Analyses of Population Structure

I suggest using several programs to see how they compare. I used:

  • STRUCTURE -as it is one of the most popular programs-(Pritchard et al., 2000). I used Clumpak (Kopelman, Mayzel, Jakobsson, Rosenberg, & Mayrose, 2015) to analyze the Best K, and to visualize and produce plots based on all of the runs from STRUCTURE outputs. Please see data-wrangling section below for more details on how to get your data into STRUCTURE, and also into Clumpak.
  • FLOCK- great program in excel (Duchesne & Turgeon, 2012), to see which populations are genetic sources for other populations, as well as determining ‘K’ the number of genetic clusters within a given population or site (useful to compare to output ‘K’s from STRUCTURE
  • ‘adegenet’– to conduct Discriminant Analysis of Principal Components (DAPC) (Jombart, Devillard, & Balloux, 2010). There is a great tutorial here:

DAPC analysis on microsatellite data (eight loci) from eight populations of N. bruchi
Used the Adegenet package in R, and the Adegenet DAPC tutorial

Of course life is never easy.. especially when you have a MacOSX and for some reason the world revolves around PCs.

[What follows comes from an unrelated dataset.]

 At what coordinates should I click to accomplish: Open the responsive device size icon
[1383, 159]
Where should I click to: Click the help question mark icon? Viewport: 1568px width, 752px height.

Here are some Data-wrangling tips for getting data into STRUCTURE and ClumpaK 

  • To get my data into the STRUCTURE format, I used the function ‘genind2structure’ that I found online here. Then in R, I used: genind2structure(inputdata, file=”outputdata.txt”, pops=TRUE).
  • Following this , you will need to:
    • DELETE THE GENALEX HEADERS
    • GET RID OF ANY ‘_’ IN THE TEXT FILE
    • GET RID OF LETTERS IN POP FILE, REPLACE WITH #S
    • DELETE IND AND POP HEADER
    • SAVE AS TXT FILE (TABS DELIMINATED)
    • RUN PERL SCRIPT Below..
    • since I have a MacOSX, I had to convert from DOS to UNIX with terminal program before loading in STRUCTURE by using similar code to this: while($_ = <>){s/\r\n|\n|\r/\n/g;print “$_\n”;}
      and you can find more info here .
    • DON’T TOUCH FILE AFTER THIS.. TA DA!
    • To get my files into the Clumpak web processor, I had to use a different zip-program (Zipfiles4PC) than what the MacOSx does, as for some reason Clumpak couldn’t process- Mac-zipped files.

Ok.. I think that is enough for now.. but really.. If I can emphasize one thing it is to go through the whole Poppr tutorial to get a handle of how to analyze data in R, and a feel for YOUR data!